As a child, he played the banjo and the piano. Hearing one of Buddy Holly's songs made him switch to the guitar, although he occasionally played both instruments on recordings.

http://en.wikipedia.org/wiki/Hank_Marvin
Albert

 
Posts: 47
Joined: Thu Sep 16, 2010 6:38 pm

Postby peterchecksfield » Fri Sep 17, 2010 4:18 pm

Albert wrote:unfortunaly you're wrong.


Never. :wink:
peterchecksfield

 

Re: Who's the most Influential 50s Rock & Roll artist?

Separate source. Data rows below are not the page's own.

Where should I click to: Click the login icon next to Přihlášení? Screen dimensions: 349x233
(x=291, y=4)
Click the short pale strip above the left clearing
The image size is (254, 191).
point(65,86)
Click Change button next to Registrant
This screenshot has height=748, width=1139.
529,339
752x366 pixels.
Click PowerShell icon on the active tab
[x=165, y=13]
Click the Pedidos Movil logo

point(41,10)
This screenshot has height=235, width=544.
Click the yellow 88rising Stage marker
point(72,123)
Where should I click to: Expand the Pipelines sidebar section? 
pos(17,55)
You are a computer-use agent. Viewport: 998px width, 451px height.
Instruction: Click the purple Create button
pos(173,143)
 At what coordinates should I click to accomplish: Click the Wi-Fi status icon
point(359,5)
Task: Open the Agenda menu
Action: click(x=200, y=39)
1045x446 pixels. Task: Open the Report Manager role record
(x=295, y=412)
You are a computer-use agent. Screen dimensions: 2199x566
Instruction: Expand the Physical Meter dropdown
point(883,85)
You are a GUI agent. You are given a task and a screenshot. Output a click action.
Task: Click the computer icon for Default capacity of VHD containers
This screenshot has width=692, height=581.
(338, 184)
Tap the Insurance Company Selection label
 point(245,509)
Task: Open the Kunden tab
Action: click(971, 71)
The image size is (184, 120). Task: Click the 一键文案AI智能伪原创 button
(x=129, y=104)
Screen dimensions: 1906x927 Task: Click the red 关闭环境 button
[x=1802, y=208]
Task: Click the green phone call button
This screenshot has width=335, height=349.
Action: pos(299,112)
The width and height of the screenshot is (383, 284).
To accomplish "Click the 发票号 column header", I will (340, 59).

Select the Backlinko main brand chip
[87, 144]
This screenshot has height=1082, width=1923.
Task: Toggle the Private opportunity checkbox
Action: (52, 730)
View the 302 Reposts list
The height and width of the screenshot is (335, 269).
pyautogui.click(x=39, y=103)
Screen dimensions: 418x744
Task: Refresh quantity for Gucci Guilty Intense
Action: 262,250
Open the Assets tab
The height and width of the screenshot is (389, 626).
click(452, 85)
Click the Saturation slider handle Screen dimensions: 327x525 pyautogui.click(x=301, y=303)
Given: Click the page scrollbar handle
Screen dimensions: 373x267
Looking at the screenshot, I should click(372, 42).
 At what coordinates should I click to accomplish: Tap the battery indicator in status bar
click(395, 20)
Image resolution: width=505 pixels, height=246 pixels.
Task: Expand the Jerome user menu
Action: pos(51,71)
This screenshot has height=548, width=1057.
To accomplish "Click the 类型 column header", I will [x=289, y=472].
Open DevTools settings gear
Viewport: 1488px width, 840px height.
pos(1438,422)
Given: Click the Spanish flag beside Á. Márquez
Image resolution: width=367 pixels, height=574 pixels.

Postby bailbath » Wed Jul 20, 2011 4:05 pm

http://www.news24.com/Columnists/ClemSu ... l-20110719

On a recent weekend radio show, someone asked what was the greatest rock record of all time. I think the answer given was "Bohemian Rhapsody" by Queen.

It got me thinking because I was there when rock was rock 'n roll. It all started when Bill Haley topped the charts in 1955 with "Rock Around the Clock". The "roll" was removed when The Beatles and The Rolling Stones rose to fame in 1963. This column therefore addresses a more focussed question: What was the greatest record of that eight-year period and who were the Kings and Queens of Rock 'n Roll?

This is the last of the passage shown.